1. Multi-process concurrent server
Multi-process concurrent server is a classic server architecture that achieves the ability to handle multiple client requests concurrently by creating multiple sub-processes to handle client connections.
concept:
- When the server starts, the main process is created and the listening port is bound.
- When there is a client connection request, the main process accepts the connection and creates a child process to handle the client connection.
- The child process communicates with the client, processing requests and sending responses.
- The main process continues to listen for new connection requests.

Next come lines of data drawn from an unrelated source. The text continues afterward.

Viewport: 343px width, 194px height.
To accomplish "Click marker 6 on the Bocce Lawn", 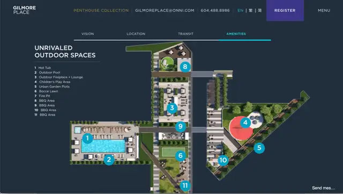I will click(x=181, y=156).
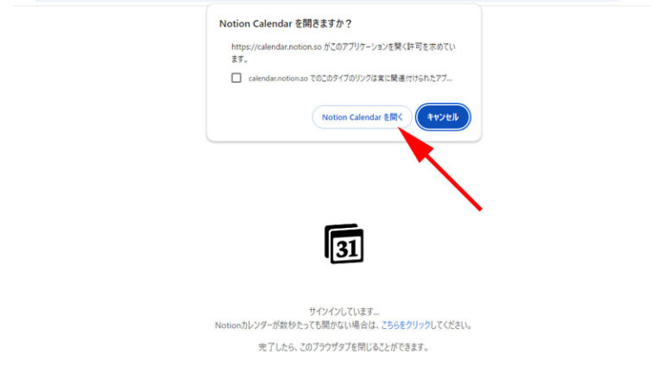Click the dialog title Notion Calendar を開きますか？

pyautogui.click(x=286, y=23)
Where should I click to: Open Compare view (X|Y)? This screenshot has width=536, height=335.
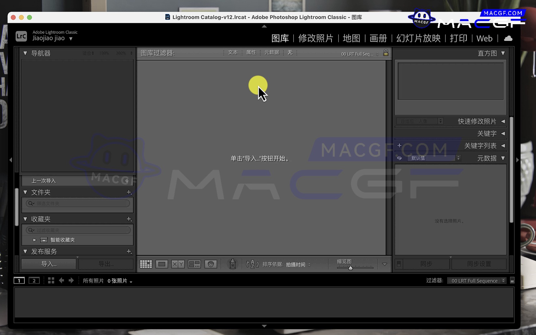pos(178,264)
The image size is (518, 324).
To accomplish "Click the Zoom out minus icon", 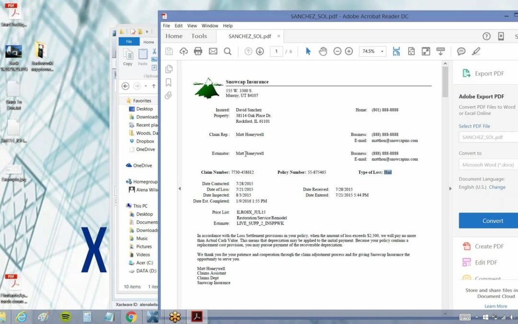I will pyautogui.click(x=337, y=51).
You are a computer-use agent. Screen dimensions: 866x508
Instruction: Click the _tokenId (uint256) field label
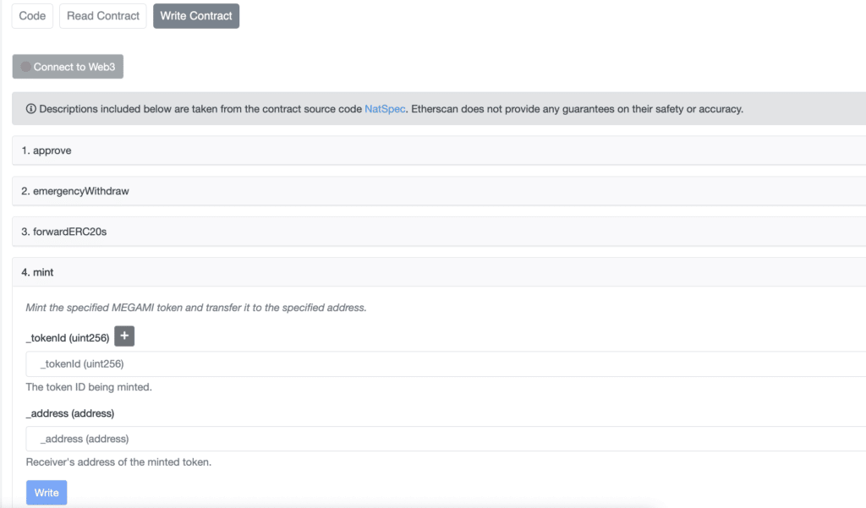point(68,337)
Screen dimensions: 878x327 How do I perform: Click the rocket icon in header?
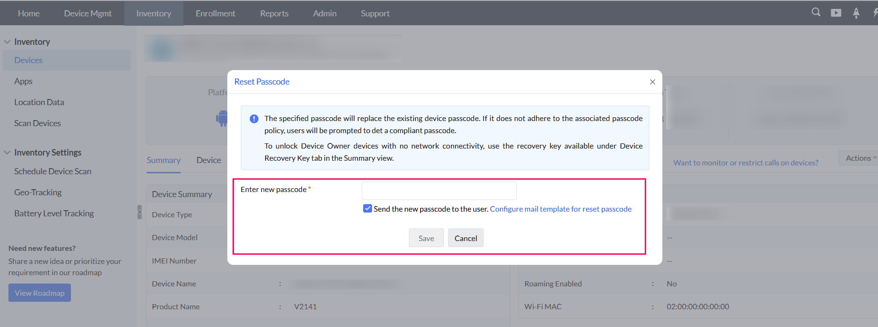coord(856,13)
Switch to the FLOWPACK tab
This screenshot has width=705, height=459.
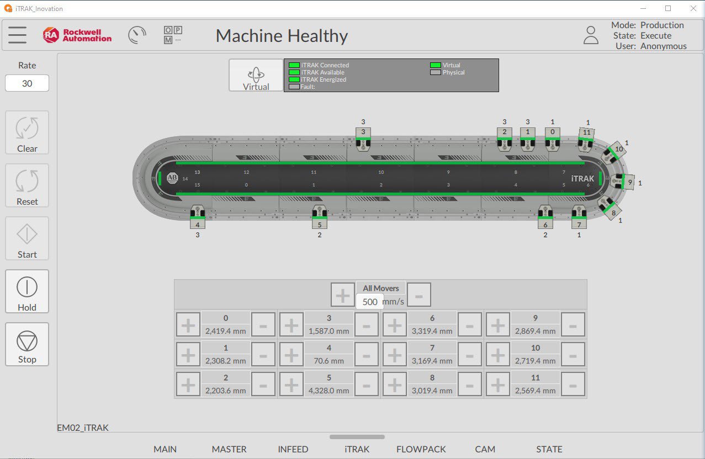point(421,449)

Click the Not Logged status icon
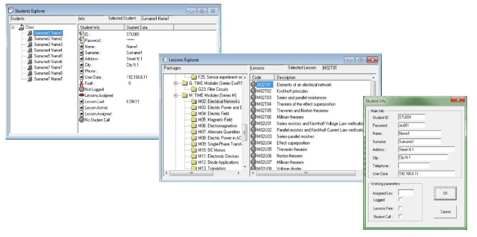[x=82, y=90]
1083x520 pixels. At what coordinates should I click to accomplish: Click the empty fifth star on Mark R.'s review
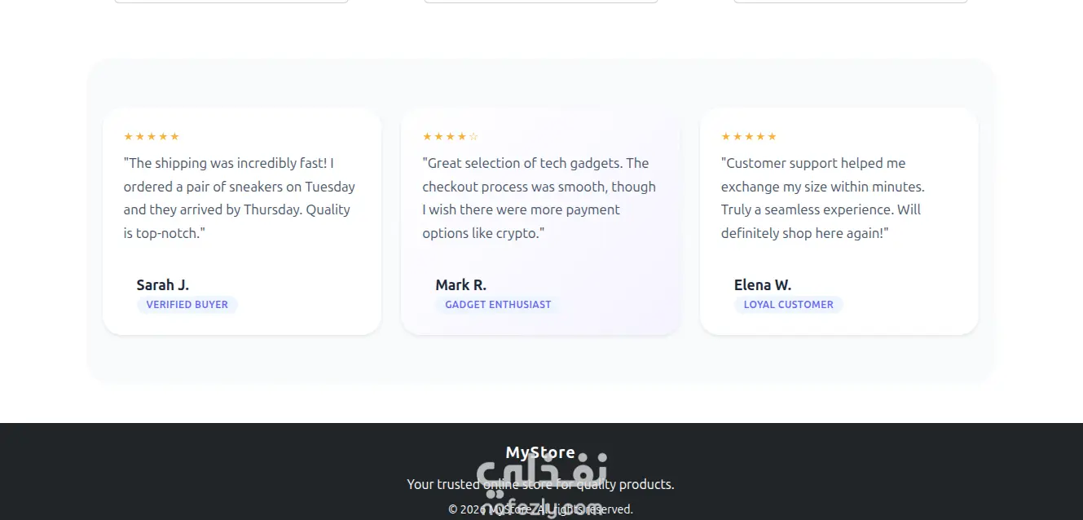coord(473,137)
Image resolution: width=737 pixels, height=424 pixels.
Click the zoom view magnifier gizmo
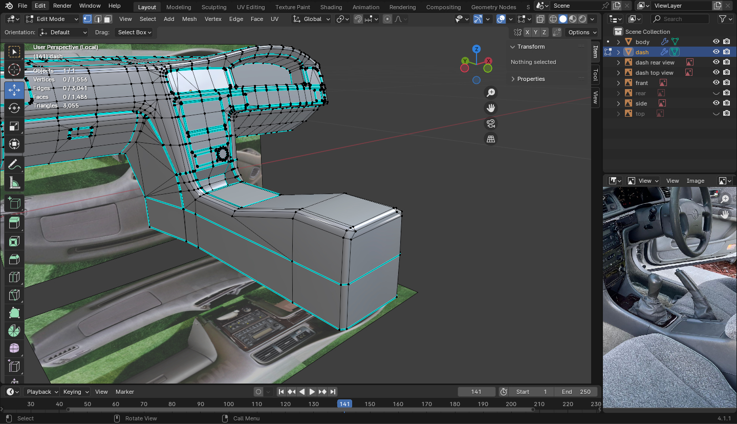tap(491, 93)
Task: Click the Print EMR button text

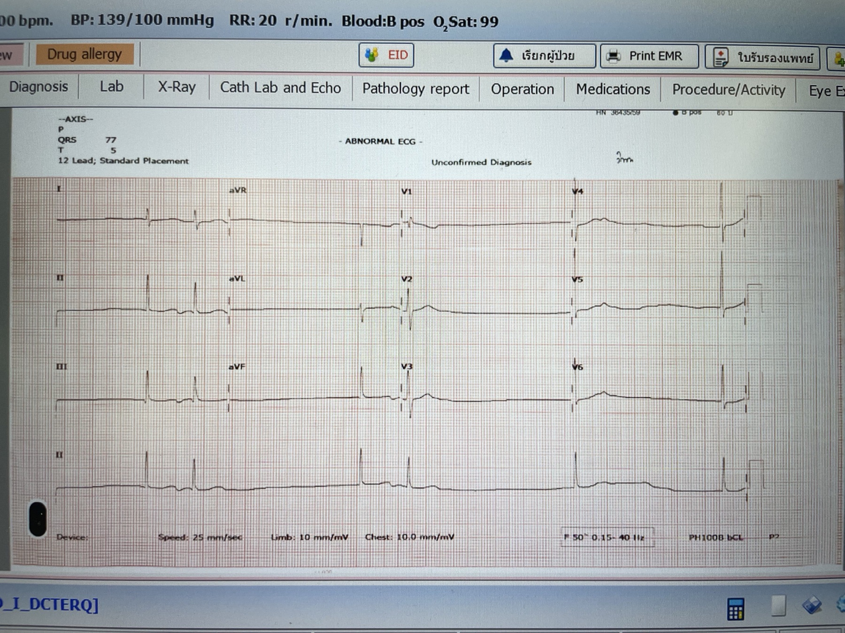Action: 655,56
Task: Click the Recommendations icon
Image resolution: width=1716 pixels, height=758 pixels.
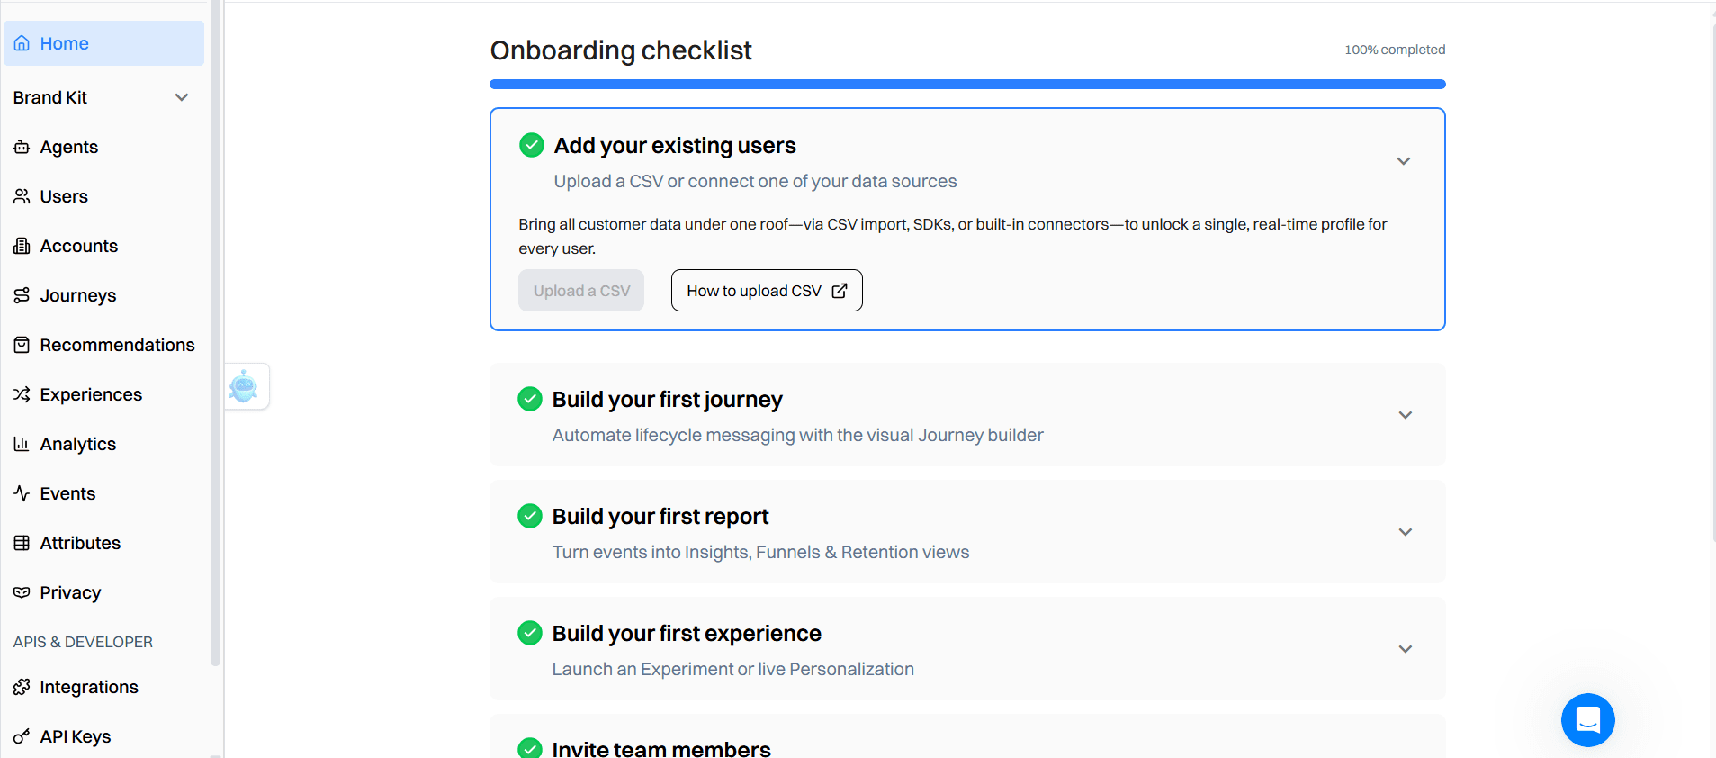Action: pos(22,344)
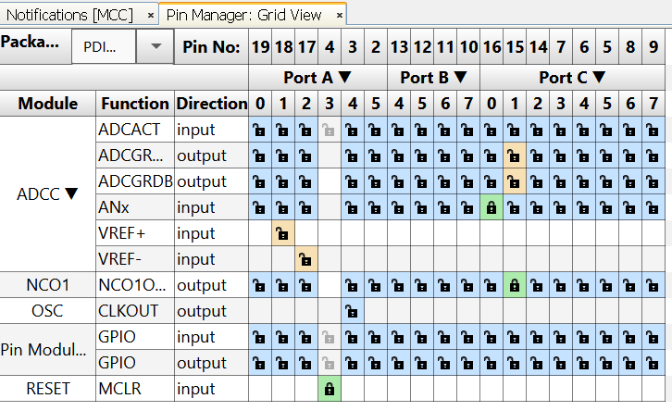Switch to Notifications [MCC] tab
This screenshot has height=411, width=672.
click(x=69, y=14)
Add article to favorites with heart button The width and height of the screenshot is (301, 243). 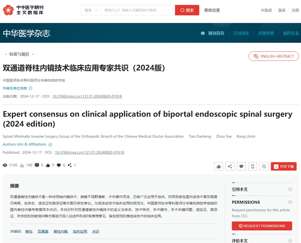[x=241, y=166]
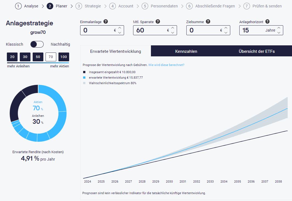Show help info for Zielsumme

[x=208, y=22]
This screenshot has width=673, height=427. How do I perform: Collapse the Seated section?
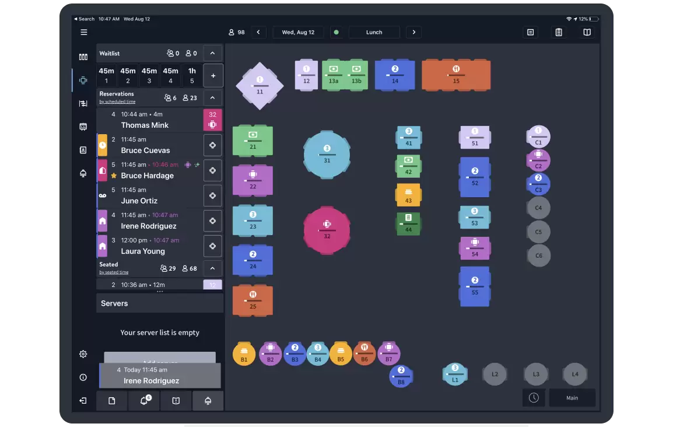tap(212, 269)
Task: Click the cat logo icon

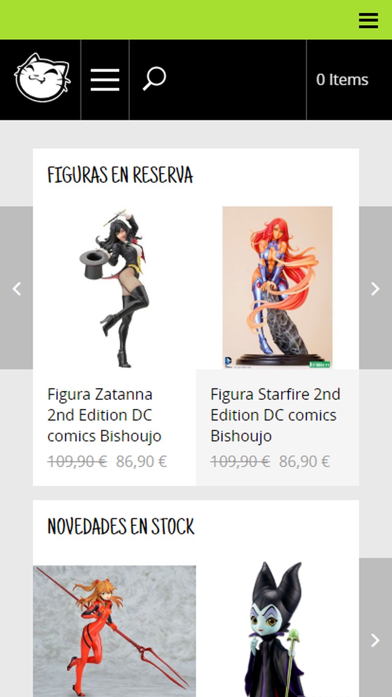Action: [x=42, y=77]
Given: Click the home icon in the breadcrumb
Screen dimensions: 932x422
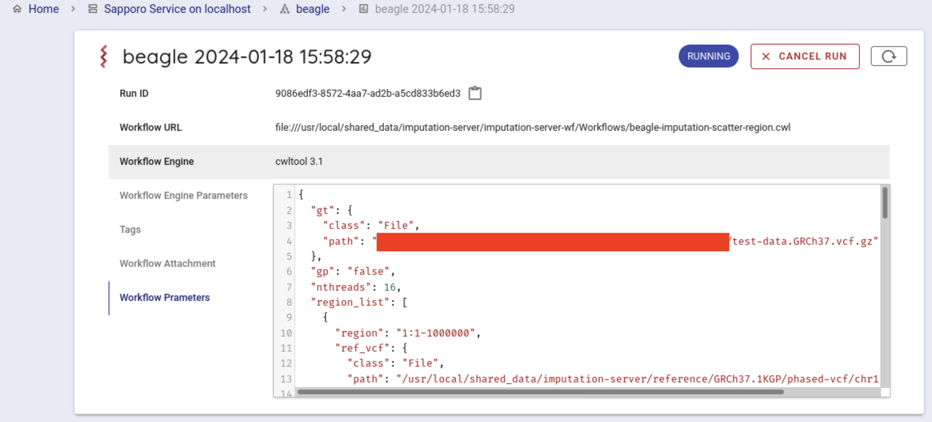Looking at the screenshot, I should 17,9.
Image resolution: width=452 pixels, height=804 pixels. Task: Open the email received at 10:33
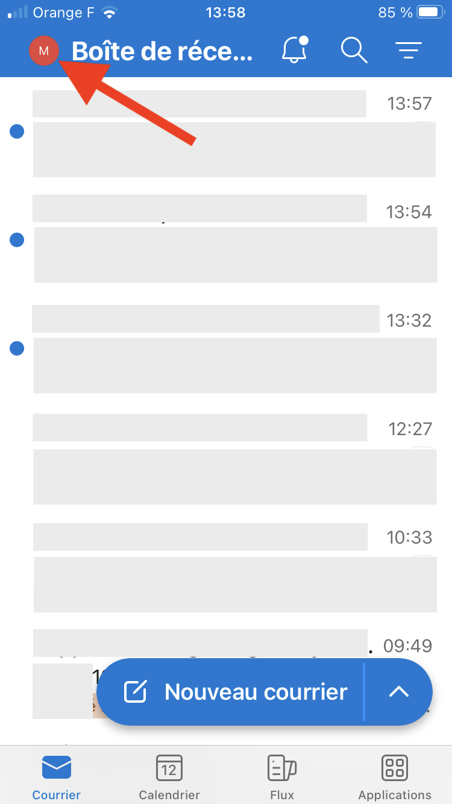coord(226,567)
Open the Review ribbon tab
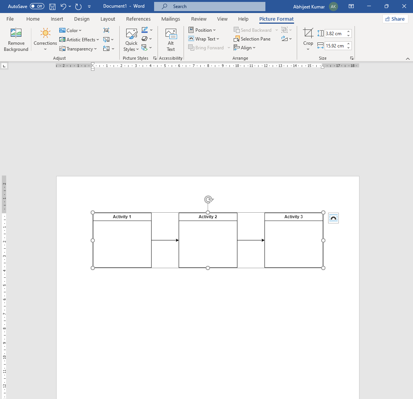Image resolution: width=413 pixels, height=399 pixels. coord(198,19)
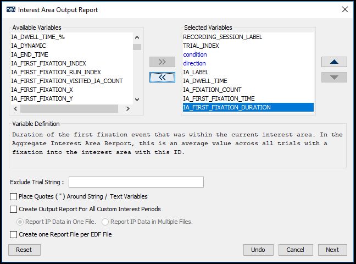The image size is (356, 264).
Task: Enable Place Quotes Around String checkbox
Action: tap(13, 196)
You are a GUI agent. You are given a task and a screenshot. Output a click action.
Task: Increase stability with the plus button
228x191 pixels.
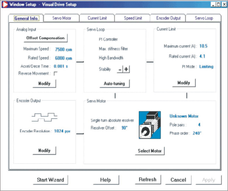coord(126,69)
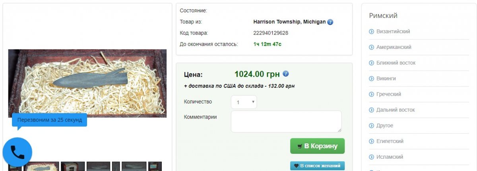Click main product image of artifact
This screenshot has height=171, width=477.
click(x=87, y=83)
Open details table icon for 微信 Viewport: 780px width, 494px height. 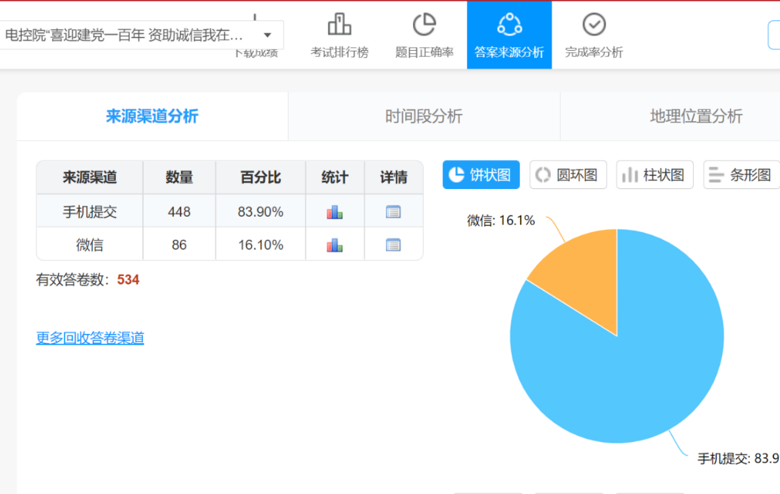pos(393,245)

- After the child process completes the task, it can choose to terminate or continue processing other connections, and choose whether to repeat the cycle according to needs.
advantage:
- High concurrent processing capabilities: Each child process can handle a client connection independently, taking advantage of multi-core processors to achieve high concurrent processing capabilities and improve server throughput.
- Stability: Each child process is independent. Problems with one process will not affect other processes, which improves the stability and fault tolerance of the server.
- Simple and intuitive: It is relatively simple to implement concurrent servers using the multi-process model, and the code is highly readable and easy to understand and maintain.
- Cross-platform: The multi-process concurrent server concept is applicable to various operating systems, not just limited to Linux platforms.
shortcoming:
- High resource consumption: Each child process requires independent resources, including memory, file descriptors, etc. When the number of concurrent connections is high, a large amount of system resources will be consumed.
- Inter-process communication: Communication between sub-processes requires additional mechanisms, such as pipes, shared memory, etc., adding complexity.
- Context switching overhead: The overhead of switching between processes is relatively large and will affect performance.
- Debugging difficulties: Since each child process executes independently, debugging and locating problems can be complicated.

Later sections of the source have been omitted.